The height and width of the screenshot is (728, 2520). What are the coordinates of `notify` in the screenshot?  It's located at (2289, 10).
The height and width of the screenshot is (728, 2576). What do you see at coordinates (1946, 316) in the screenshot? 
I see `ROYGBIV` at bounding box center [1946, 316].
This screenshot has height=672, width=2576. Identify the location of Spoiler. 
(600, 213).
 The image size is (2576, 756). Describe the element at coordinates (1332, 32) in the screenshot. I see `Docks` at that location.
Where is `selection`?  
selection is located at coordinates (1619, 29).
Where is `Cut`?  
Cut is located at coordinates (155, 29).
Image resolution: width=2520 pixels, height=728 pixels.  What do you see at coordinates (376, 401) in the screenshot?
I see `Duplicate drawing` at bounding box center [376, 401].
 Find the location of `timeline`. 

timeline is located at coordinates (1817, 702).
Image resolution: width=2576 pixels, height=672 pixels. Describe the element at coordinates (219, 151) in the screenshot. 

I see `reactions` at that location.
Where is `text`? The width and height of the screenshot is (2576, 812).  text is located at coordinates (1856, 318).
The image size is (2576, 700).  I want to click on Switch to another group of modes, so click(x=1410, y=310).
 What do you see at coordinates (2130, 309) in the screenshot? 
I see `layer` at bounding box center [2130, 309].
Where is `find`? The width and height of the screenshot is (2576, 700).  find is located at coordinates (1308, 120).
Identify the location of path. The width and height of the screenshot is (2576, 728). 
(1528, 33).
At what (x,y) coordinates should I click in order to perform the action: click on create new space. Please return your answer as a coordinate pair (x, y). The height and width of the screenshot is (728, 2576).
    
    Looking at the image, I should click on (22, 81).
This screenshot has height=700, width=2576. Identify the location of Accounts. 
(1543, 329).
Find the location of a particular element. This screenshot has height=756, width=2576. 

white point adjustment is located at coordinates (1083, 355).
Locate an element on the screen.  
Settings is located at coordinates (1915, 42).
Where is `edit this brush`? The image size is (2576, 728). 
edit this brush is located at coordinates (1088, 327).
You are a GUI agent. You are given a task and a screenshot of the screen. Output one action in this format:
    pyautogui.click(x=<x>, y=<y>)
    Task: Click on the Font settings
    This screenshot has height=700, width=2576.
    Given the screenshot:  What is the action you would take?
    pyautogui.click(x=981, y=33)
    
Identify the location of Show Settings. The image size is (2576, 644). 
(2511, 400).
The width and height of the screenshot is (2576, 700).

======

Rewrite the lines starting with the one that contains "The image size is (2576, 700)." and going on through the one that contains "(1528, 33).", changing "width and height" to "size" and leaving everything else as it is.

▸ Correct output
The image size is (2576, 700).  I want to click on Switch to another group of modes, so click(x=1410, y=310).
 What do you see at coordinates (2130, 309) in the screenshot? 
I see `layer` at bounding box center [2130, 309].
Where is `find`? The size of the screenshot is (2576, 700).  find is located at coordinates (1308, 120).
Identify the location of path. The size of the screenshot is (2576, 728). 
(1528, 33).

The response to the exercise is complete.